Me gustaría recordar lo que decían los oyentes, que solía ser intenso e hipnótico. Creo que podría ser material de un próximo libro. ¿Alguien guardó esas grabaciones? Para mí eran más importantes que las visitas de famosos al piso: apenas registro las de los Redondos por ejemplo, y era fan, pero no sé, la gente hablando sobre la muerte y el amor a esa hora me impresionaba mucho. Algo más recuerdo claramente: una noche, todos los que estaban en el piso discutían si Beatles o Stones. Estaba dividida la cosa.

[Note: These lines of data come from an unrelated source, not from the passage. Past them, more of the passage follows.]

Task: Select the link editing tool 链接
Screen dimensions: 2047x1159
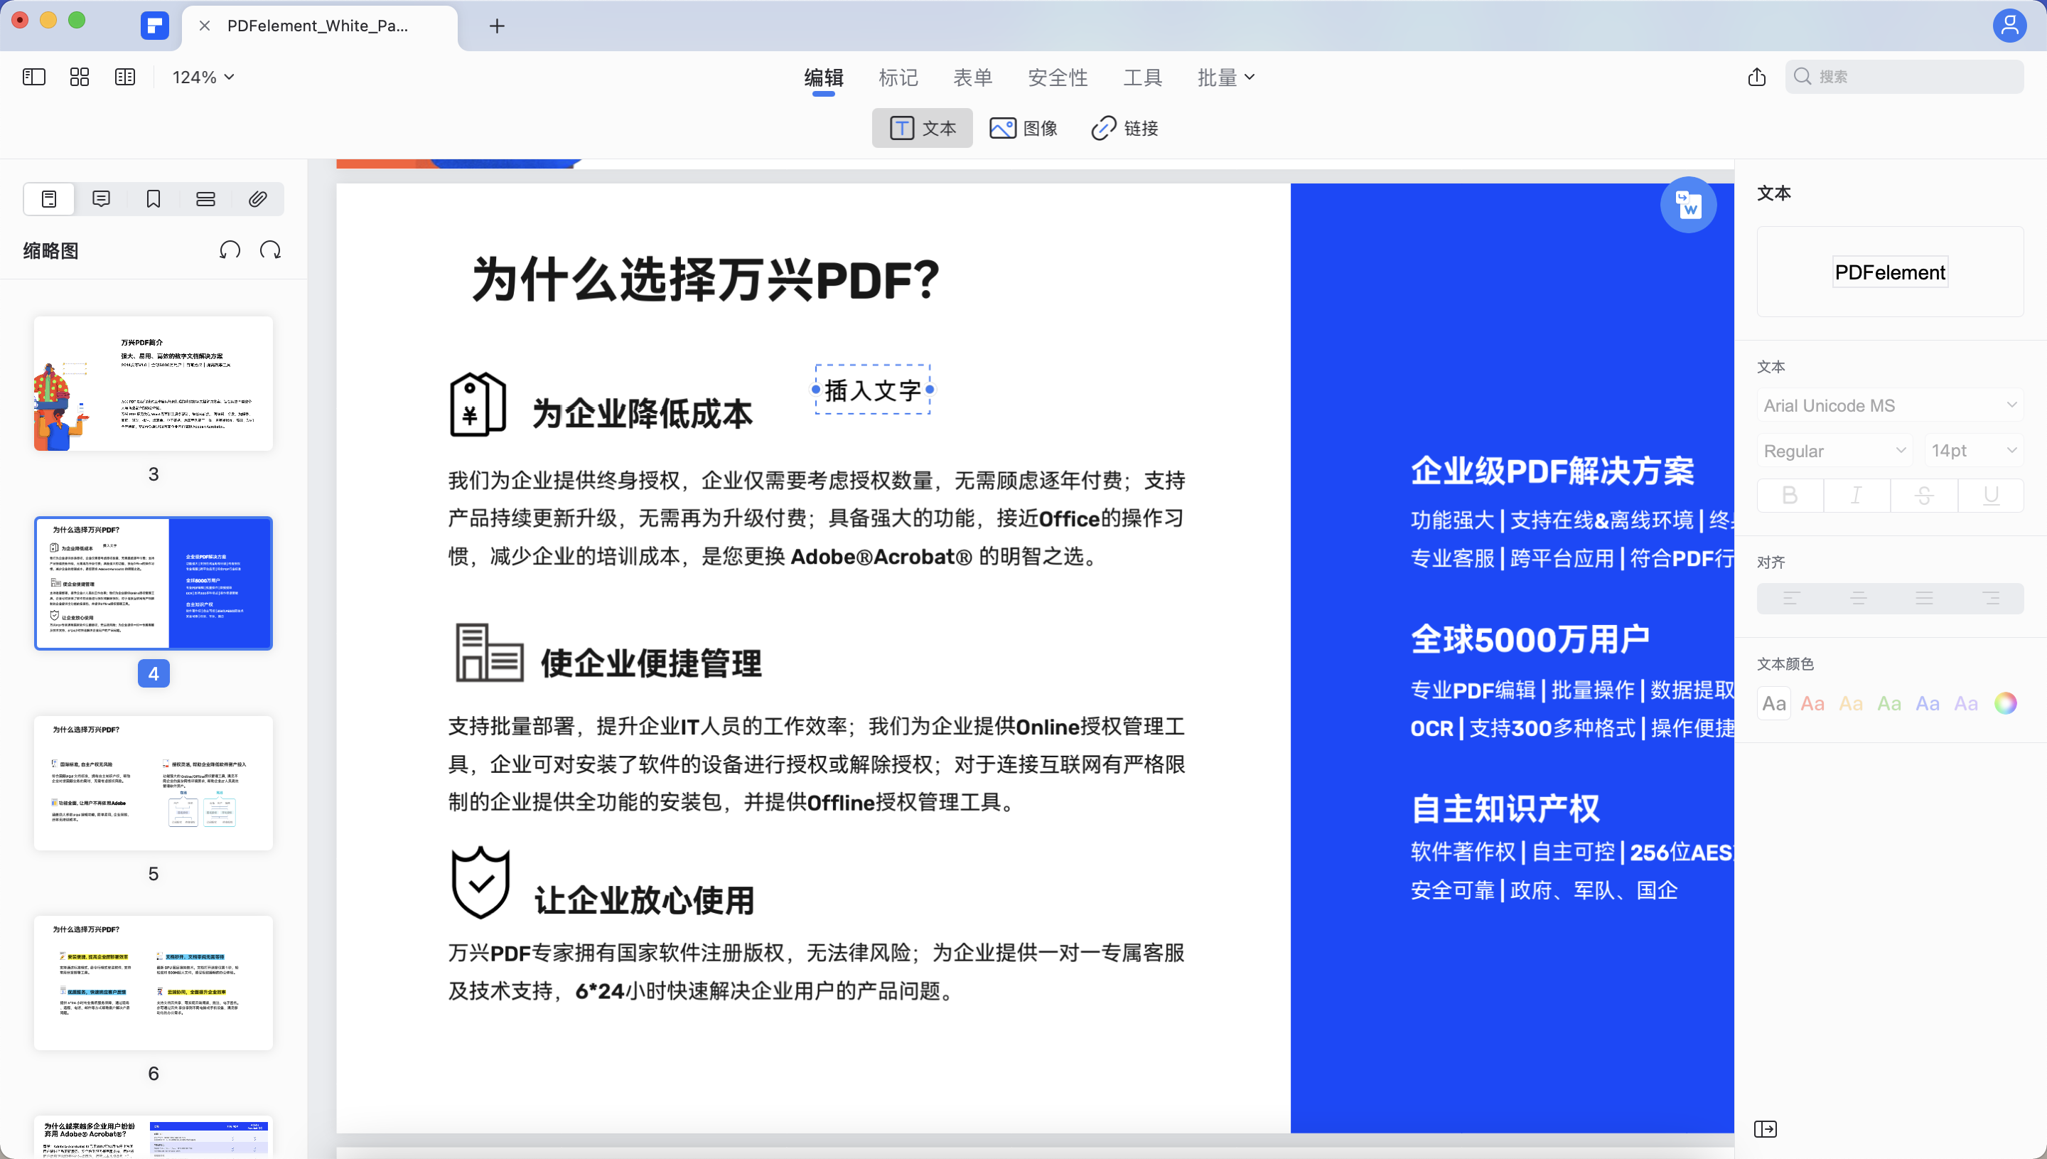Action: (1124, 127)
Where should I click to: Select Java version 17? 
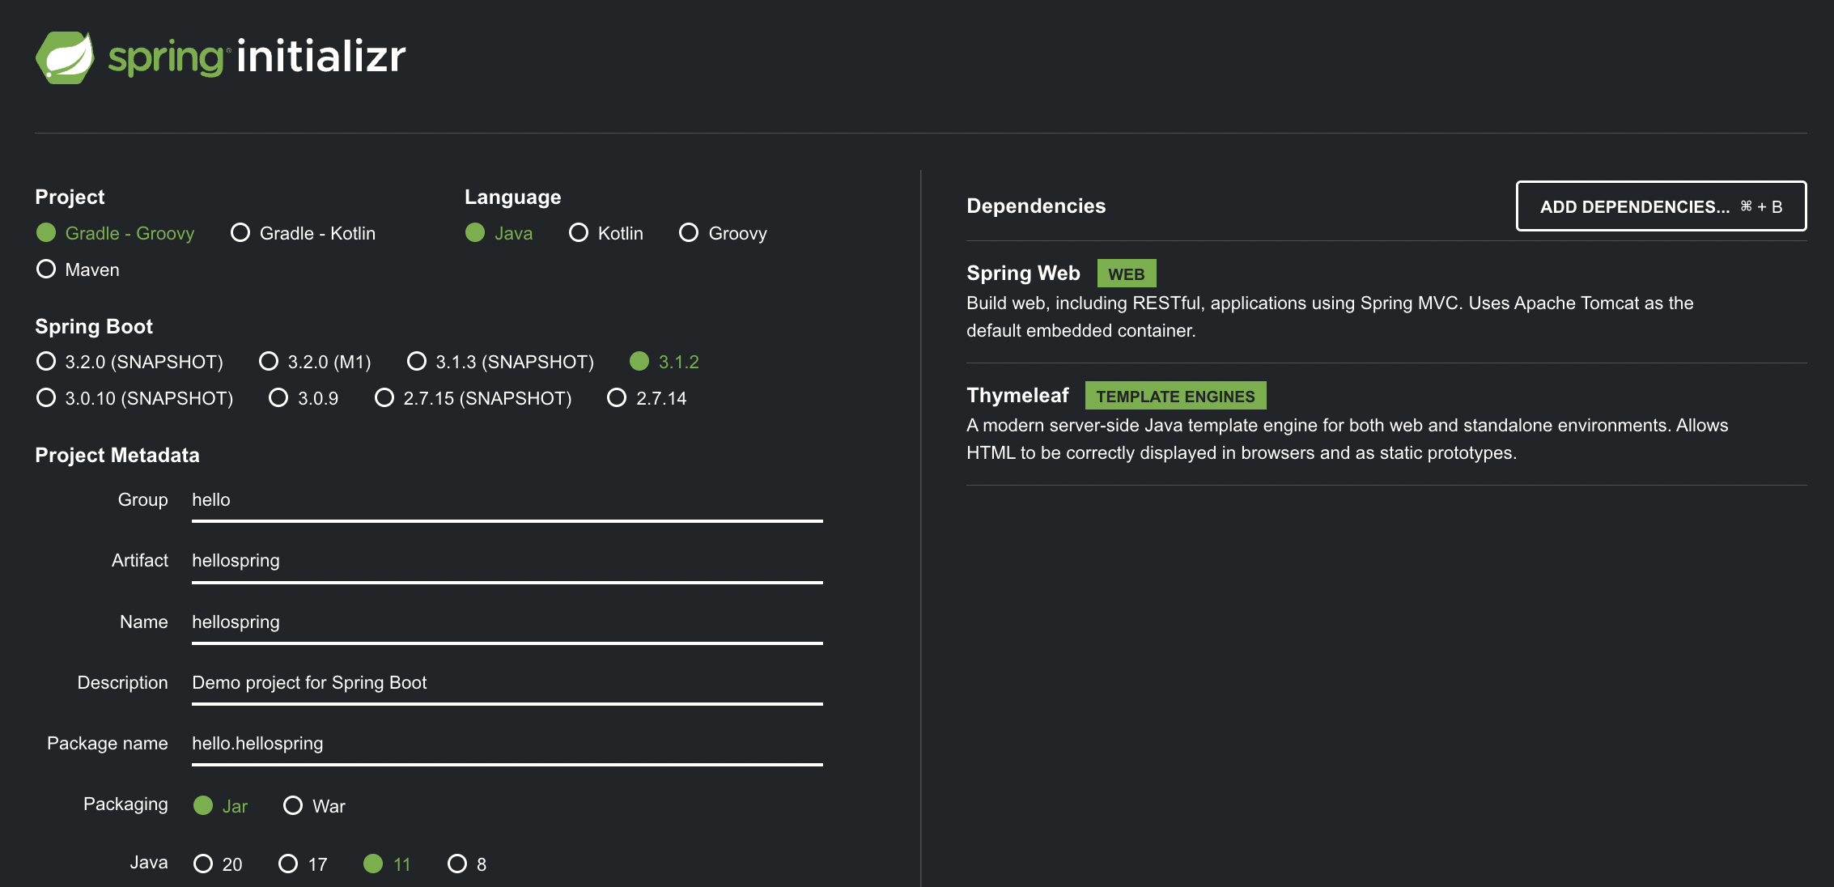[x=288, y=864]
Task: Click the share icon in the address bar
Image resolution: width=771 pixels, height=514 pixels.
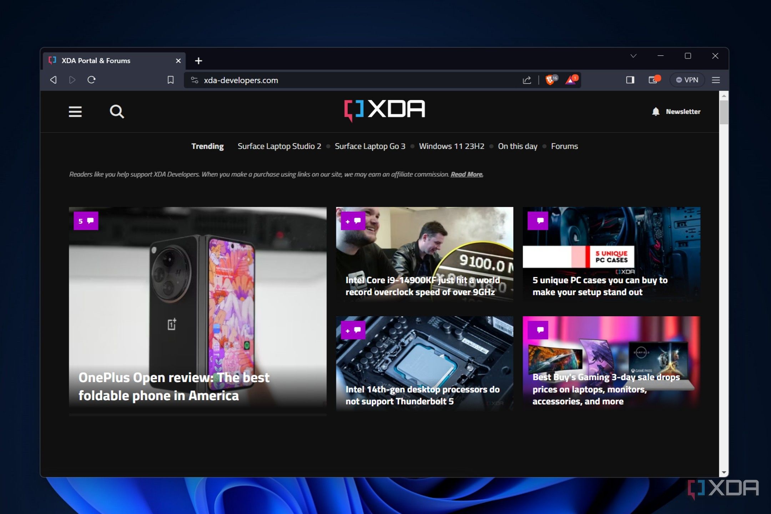Action: click(x=526, y=80)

Yo hacía fuerza mental y Rafa Hernández me escuchó. “Cuando sos virgen escuchás a Los Beatles, cuando cogés a los Stones”, dijo. La boutade fue retrucada a los gritos por los demás, pero yo internamente decía “gracias, gracias”; ahí arriba cerca del cielo de la ciudad que yo imaginaba perpetuamente gris –para mí Piso 93 se transmitía desde un universo paralelo– alguien entendía, alguien sabía que esa inocencia de las canciones de Los Beatles, esos juegos de palabras, esa nostalgia de la infancia no tenía nada que ver con mi vida; esa alegría me daba odio, mi cabeza quería escuchar sobre no conseguir refugio, sobre cuartos de hotel arrasados, sobre camas de hospital, amor y guerra.
No se cuando dejé de escuchar Piso 93. En La vida es otra cosa, Martín Pérez dice que duró siete años y que los últimos iba los domingos. No lo recuerdo. Ya mi vida era otra cosa, supongo. Ya me habían puesto el mapa del territorio en la mano y ya sabía recorrerlo sola.